Wild garlic - also known as ramsons or bear's garlic - is not that well known in British cooking. This is surprising as it tastes much like garlic cloves and is widespread in damp woodland. Basically anywhere that bluebells grow well you can often find wild garlic too. It needs some shade, some light and should not be too dry.
When I lived in Germany many people used wild garlic in season either buying the leaves at a greengrocer or growing a small patch in their garden. Whole websites are devoted to the subject.
I enjoy garlic and wild garlic has the health-giving benefits of cultivated garlic such as reducing blood pressure and cholesterol.

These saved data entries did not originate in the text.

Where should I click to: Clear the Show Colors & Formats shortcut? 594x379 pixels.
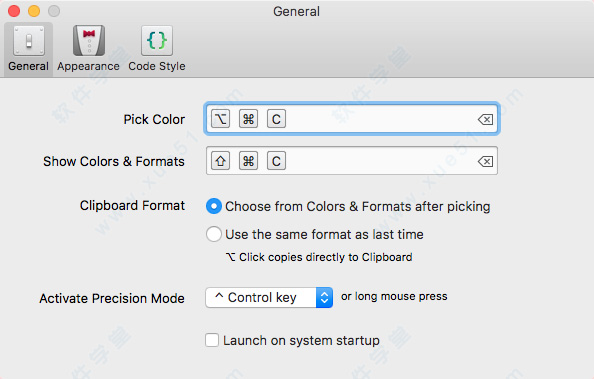coord(485,161)
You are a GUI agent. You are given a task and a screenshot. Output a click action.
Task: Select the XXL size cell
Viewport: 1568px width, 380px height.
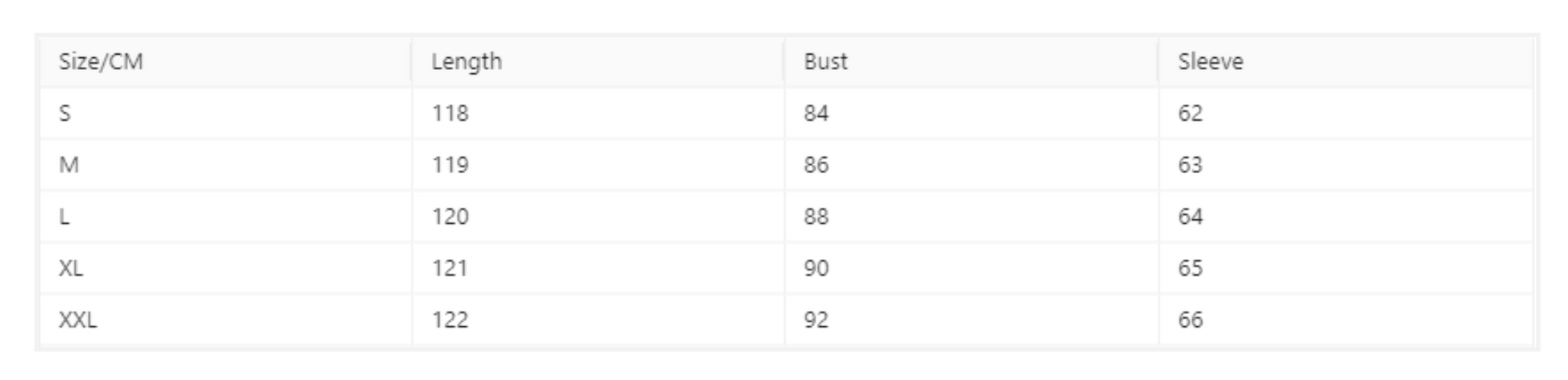pyautogui.click(x=78, y=320)
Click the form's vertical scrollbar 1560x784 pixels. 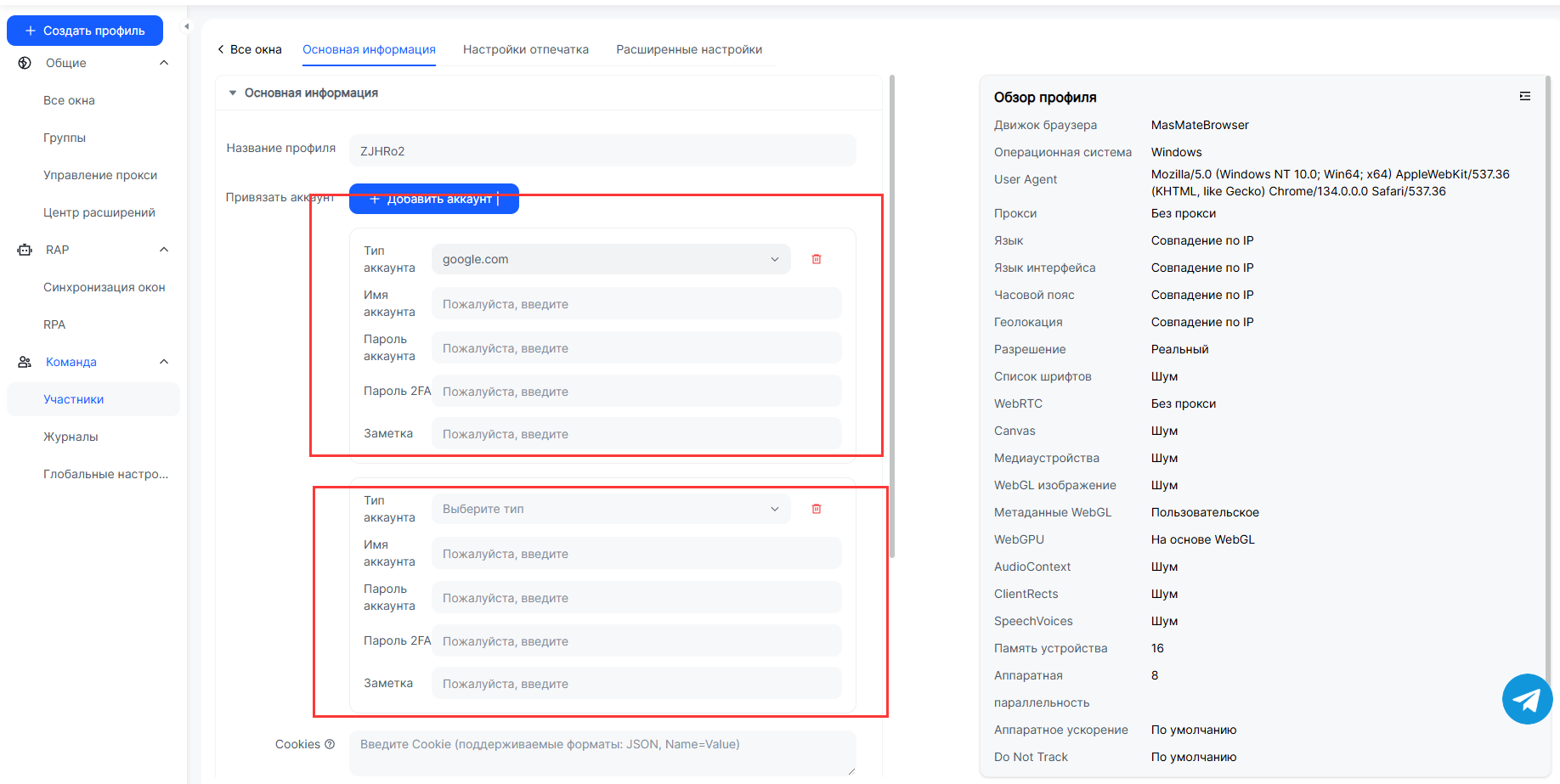coord(891,314)
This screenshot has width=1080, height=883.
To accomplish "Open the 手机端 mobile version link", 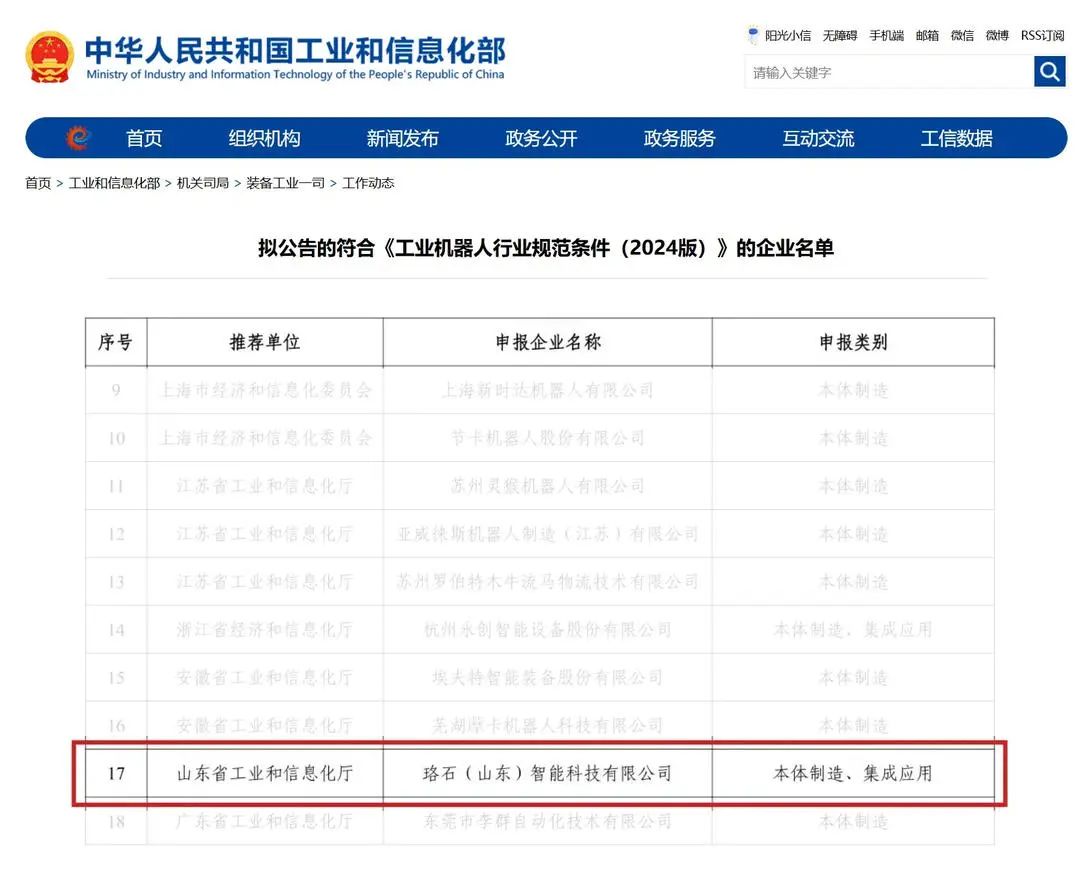I will 886,36.
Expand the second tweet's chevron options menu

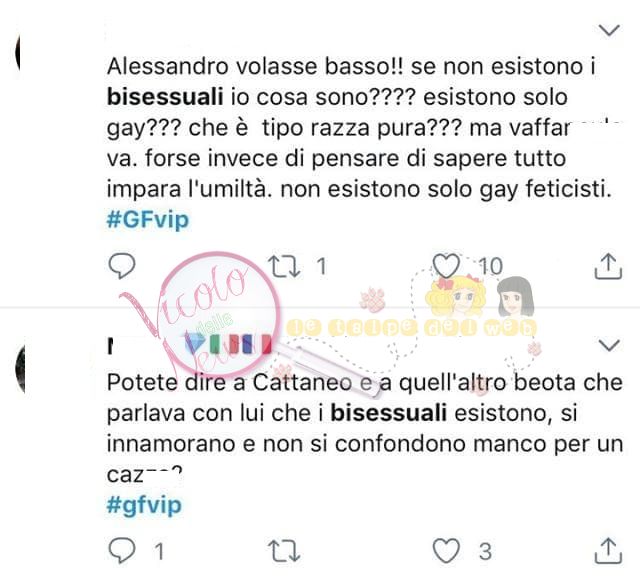click(609, 345)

We established a wild garlic patch in our herb garden with a few bulbs and seeds and it has spread through natural seeding. It is not in the shade of a tree but a fence casts a shadow for most of the day.
With a mild (or no) winter the 2007 crop is well on its way! Some leaves are almost ready to be cut.

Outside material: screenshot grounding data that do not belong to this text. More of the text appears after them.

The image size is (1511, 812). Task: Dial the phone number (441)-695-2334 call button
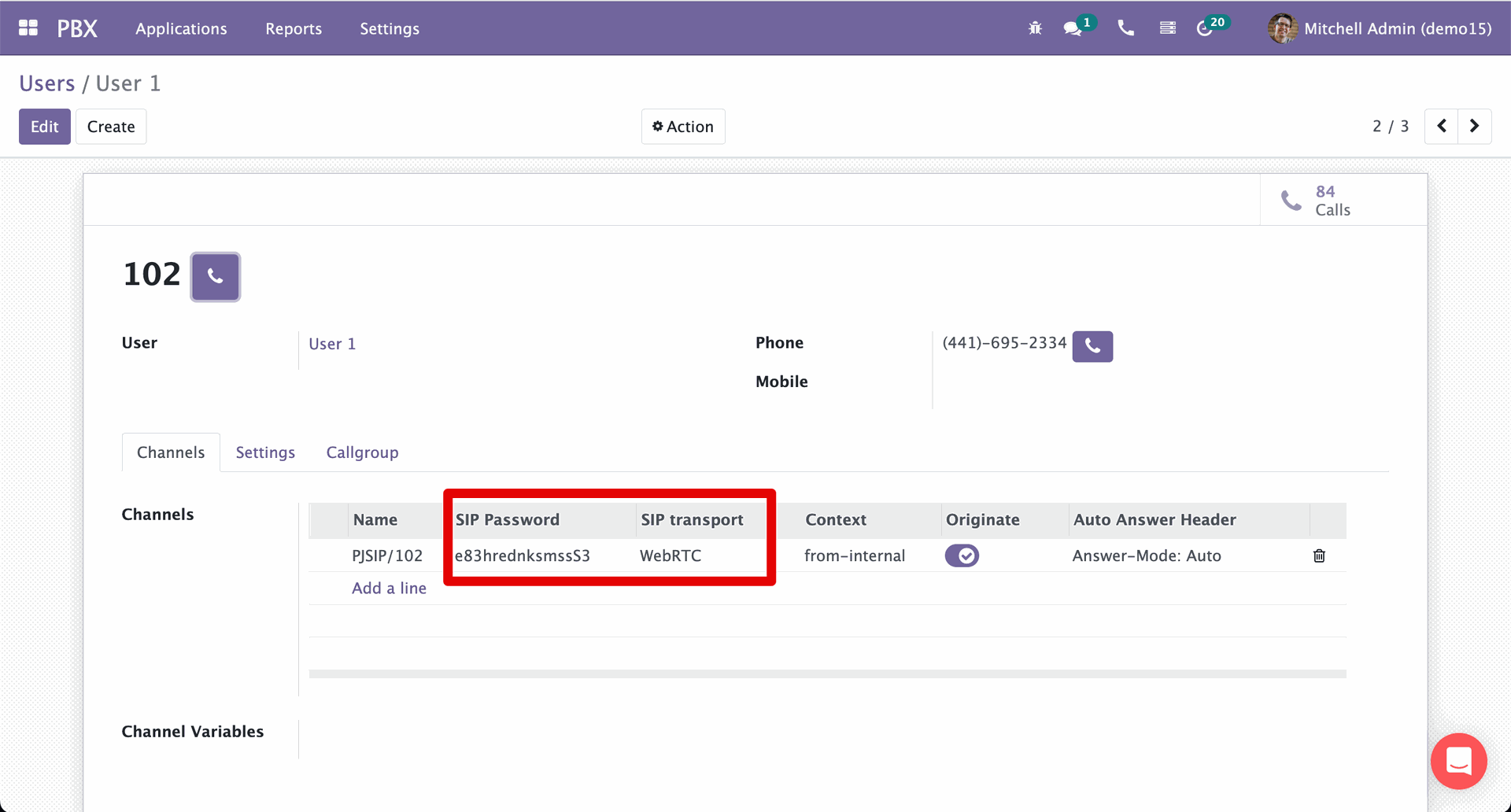click(x=1092, y=346)
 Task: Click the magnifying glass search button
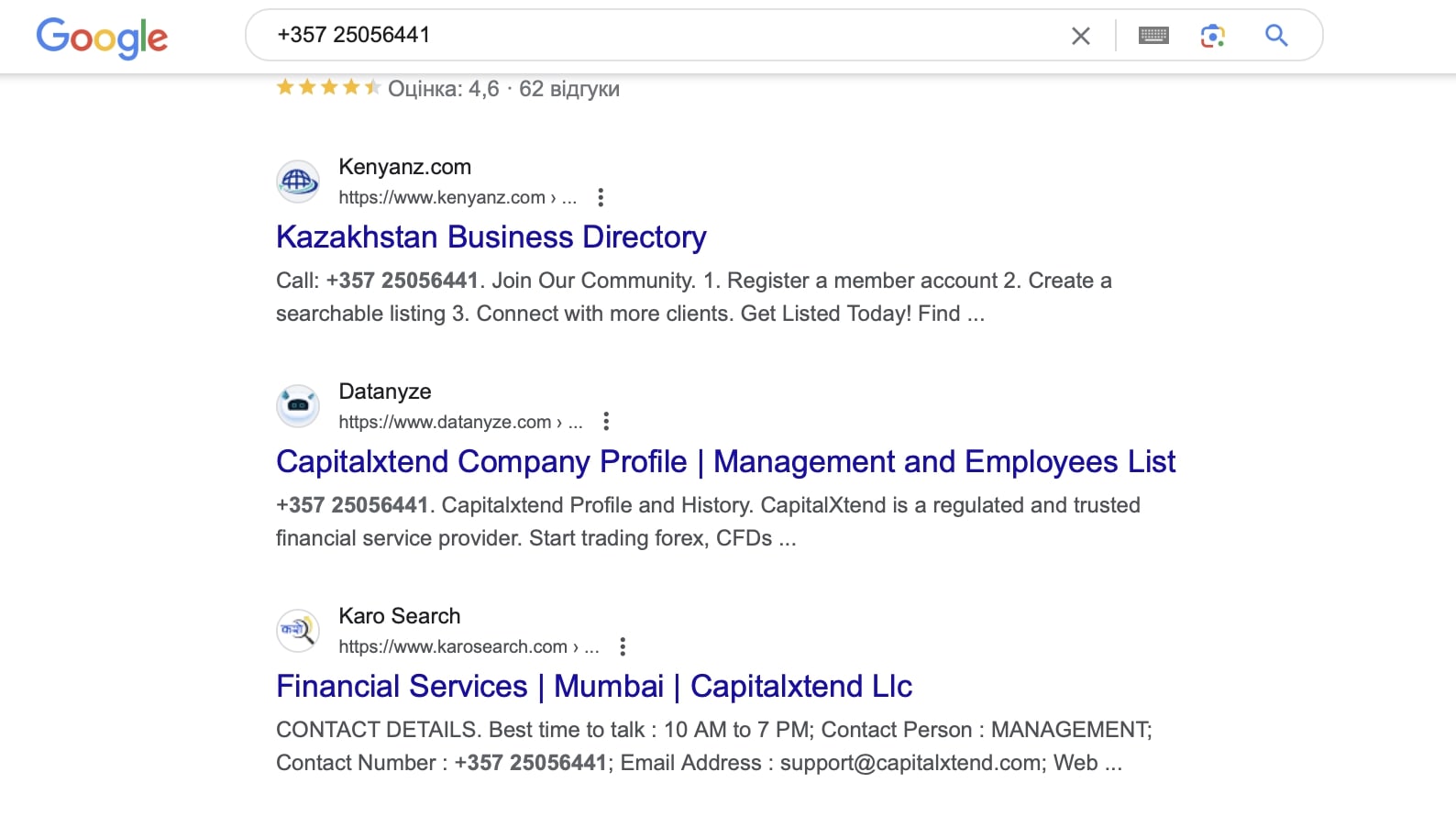point(1276,36)
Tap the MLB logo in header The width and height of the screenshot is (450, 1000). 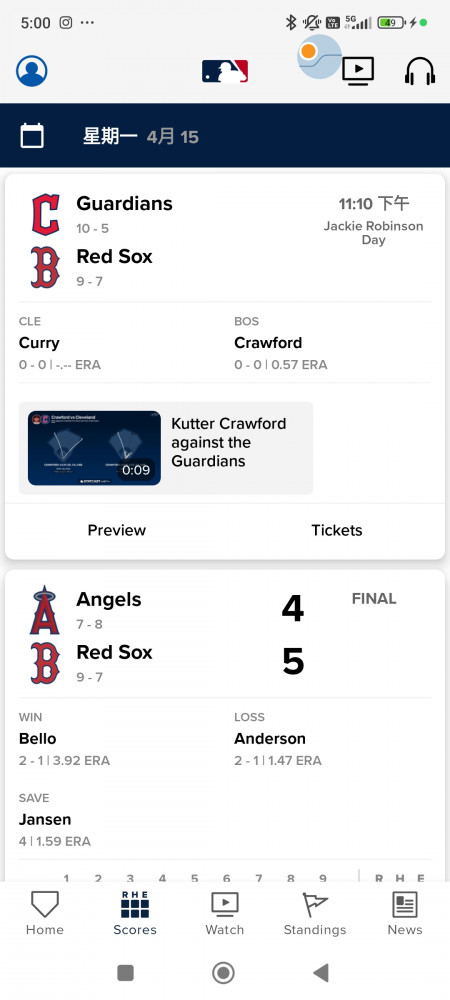tap(225, 71)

If you gather wild garlic in woods, it is usually easy to recognise. If the leaves are disturbed there is a strong garlic smell. However, two poisonous plants can look similar. Wild arum - or 'lords and ladies' has very similar shoots when they first come above ground and grows in very similar conditions. Wild arum shoots tend to come about one or two weeks earlier than wild garlic but can overlap.
The two plants can be accurately distinguished once the leaves are unfolded. In the photo above there are two or three wild arum leaves surrounded by wild garlic. The wild arum leaves unfold horizontally and have deep veins (and often black spots); they also are concave near to the stem. Wild garlic never has black spots or this vein structure, has a convex shape and tends to grow more vertically until the weight of the leaf tips it over.
The wild garlic leaves look very similar to lily of the valley leaves (which are also poisonous). However wild garlic stems are green while lily of the valley has dark red/brown stems.
When I first sowed wild garlic seeds, I sowed them in mid winter and expected to see them grow in my pot that spring. When nothing happened, I threw the soil away only to find that they germinated the following year. The first season after germination you just get a small leaf which should not be harvested (the leaf needs to photosynthesise to build up the bulb). The second year leaf is marginal and in the third year you get full-sized leaves.


I have been growing both wild garlic and the normal variety for some time. I feel that the wild garlic has a more fragrant flavour. I too love garlic especially when placed in the flesh of a lamb joint before roasting. Yum Yum.